[Material for this task — start]

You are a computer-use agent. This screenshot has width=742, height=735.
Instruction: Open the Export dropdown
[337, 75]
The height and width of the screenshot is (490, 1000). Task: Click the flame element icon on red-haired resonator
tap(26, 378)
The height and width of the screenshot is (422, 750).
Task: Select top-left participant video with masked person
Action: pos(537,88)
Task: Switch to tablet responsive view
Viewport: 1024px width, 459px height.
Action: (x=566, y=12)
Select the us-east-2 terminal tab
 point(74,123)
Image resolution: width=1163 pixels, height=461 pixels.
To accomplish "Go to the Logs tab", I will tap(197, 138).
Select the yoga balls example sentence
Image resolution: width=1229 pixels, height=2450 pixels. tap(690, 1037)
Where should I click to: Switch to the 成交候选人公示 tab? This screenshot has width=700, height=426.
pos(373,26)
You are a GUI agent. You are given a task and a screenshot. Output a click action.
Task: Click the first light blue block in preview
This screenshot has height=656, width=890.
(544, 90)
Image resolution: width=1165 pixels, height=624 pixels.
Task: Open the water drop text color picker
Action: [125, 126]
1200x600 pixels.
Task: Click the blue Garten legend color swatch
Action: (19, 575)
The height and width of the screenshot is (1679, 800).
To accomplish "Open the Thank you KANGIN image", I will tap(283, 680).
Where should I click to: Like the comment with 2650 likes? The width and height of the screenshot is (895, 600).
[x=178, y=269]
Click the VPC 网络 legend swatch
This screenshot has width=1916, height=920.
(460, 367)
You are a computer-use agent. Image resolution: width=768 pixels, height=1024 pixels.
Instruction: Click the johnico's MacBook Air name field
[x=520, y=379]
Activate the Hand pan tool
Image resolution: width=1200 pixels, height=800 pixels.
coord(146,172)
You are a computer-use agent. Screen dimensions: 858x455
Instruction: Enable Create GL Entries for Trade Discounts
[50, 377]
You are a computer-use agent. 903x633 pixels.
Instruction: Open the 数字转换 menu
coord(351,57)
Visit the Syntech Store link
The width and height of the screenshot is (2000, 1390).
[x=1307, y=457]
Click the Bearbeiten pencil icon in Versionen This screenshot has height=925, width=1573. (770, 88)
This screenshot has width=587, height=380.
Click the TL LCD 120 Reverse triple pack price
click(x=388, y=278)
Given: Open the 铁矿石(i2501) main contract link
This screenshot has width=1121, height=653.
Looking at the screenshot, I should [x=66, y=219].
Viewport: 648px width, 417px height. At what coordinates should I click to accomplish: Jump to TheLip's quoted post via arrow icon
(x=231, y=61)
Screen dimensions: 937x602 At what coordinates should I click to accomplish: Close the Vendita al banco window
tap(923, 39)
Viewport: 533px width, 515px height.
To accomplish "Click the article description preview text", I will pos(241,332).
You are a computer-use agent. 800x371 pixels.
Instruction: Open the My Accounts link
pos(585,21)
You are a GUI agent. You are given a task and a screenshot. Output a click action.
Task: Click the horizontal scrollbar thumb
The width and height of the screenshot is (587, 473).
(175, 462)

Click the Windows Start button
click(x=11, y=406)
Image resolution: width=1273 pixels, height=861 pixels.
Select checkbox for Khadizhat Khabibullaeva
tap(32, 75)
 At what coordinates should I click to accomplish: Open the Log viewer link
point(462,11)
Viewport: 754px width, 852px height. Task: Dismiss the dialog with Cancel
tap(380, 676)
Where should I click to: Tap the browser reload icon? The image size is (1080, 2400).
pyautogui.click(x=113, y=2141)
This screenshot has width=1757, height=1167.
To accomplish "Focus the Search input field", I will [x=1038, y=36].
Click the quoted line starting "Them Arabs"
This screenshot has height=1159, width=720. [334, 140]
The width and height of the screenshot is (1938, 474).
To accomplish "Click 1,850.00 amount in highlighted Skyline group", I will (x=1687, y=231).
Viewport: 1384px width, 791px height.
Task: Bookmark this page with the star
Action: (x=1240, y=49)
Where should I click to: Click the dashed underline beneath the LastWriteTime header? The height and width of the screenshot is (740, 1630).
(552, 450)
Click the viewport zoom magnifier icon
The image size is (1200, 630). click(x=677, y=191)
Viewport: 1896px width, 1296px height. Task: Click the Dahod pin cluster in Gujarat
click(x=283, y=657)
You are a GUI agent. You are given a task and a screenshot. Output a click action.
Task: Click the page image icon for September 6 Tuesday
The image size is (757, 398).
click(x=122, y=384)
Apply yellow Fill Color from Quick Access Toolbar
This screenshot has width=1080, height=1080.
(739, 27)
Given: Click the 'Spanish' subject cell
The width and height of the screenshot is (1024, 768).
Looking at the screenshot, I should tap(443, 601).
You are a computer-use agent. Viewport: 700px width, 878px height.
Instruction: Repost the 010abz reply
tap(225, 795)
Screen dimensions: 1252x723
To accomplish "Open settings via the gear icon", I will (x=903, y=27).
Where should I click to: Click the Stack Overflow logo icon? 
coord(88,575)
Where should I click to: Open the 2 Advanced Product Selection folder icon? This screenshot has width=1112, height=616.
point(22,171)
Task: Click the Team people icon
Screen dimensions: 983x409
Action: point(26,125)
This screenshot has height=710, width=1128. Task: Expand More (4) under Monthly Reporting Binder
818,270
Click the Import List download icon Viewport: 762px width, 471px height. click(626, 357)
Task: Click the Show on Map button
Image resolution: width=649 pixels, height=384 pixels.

[Material for this task — finish]

* Work instructions: Out of the entries, pull every line that mentions "preview".

* Response area:
Task: Click the first light blue block in preview
To accomplish "Click the article description preview text", I will pos(241,332).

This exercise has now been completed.